WHAT YOU ARE ASKED TO DO:
Copy the records below exactly, omitting any pictures they contain.

Dataset records:
------------------------------------------------------------------------
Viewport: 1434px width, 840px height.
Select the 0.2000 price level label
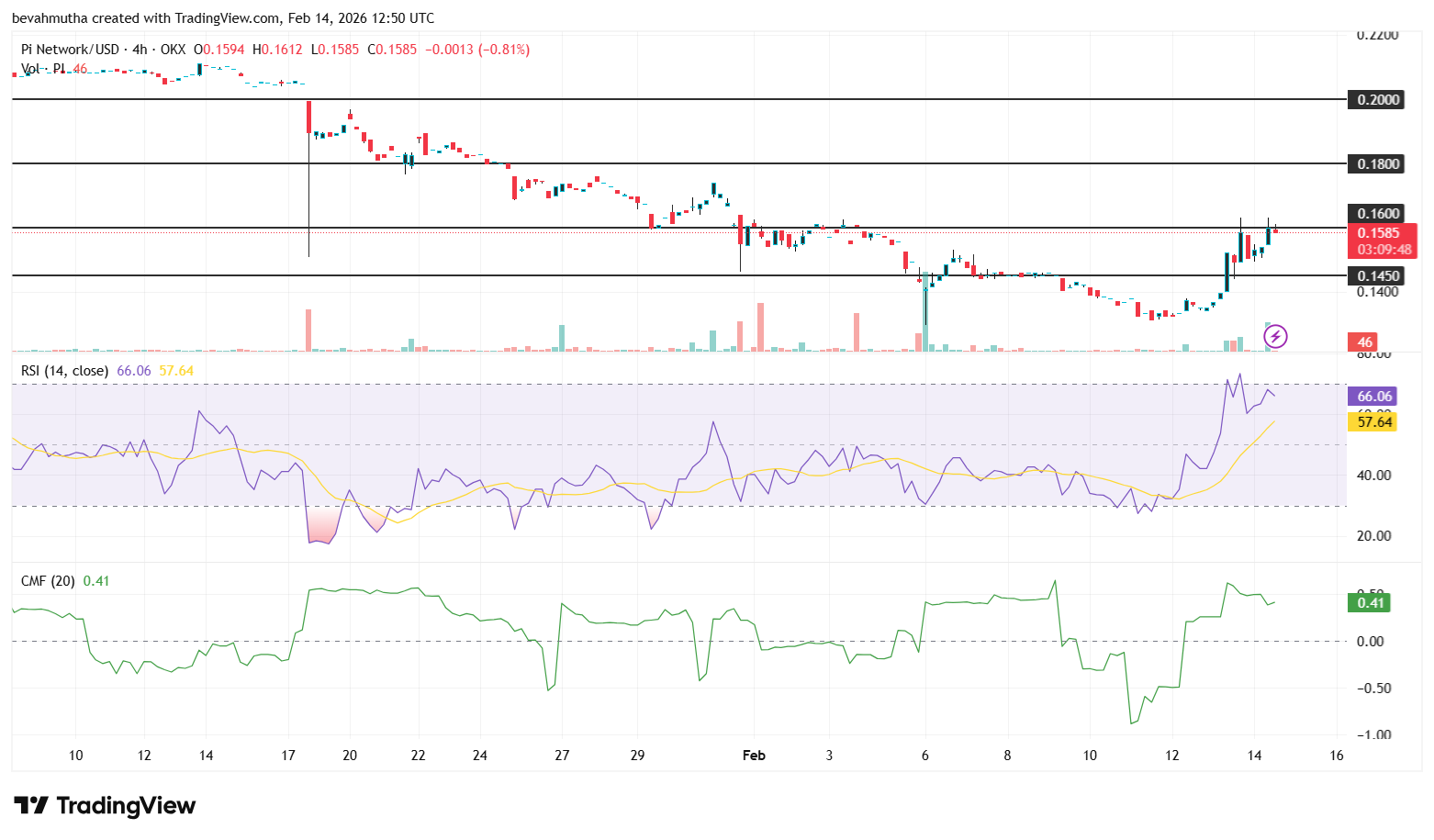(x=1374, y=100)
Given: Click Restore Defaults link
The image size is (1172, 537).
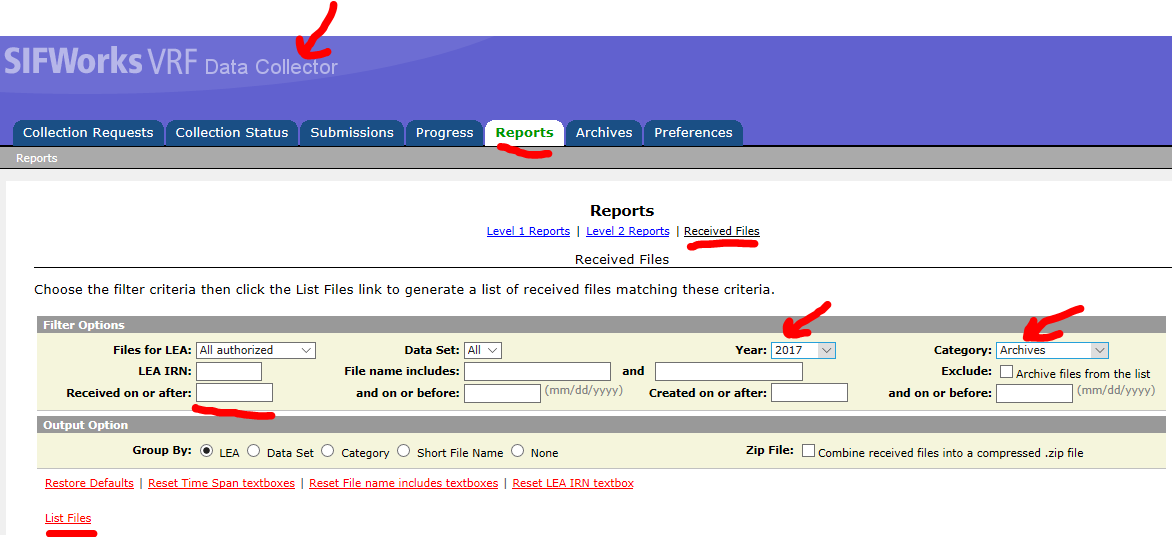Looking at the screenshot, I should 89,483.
------------------------------------------------------------------------
ANSWER FOR THIS EXERCISE:
Viewport: 1434px width, 840px height.
Select the 0.2000 price level label
(x=1374, y=100)
Given: Click Restore Defaults link
The image size is (1172, 537).
Looking at the screenshot, I should 89,483.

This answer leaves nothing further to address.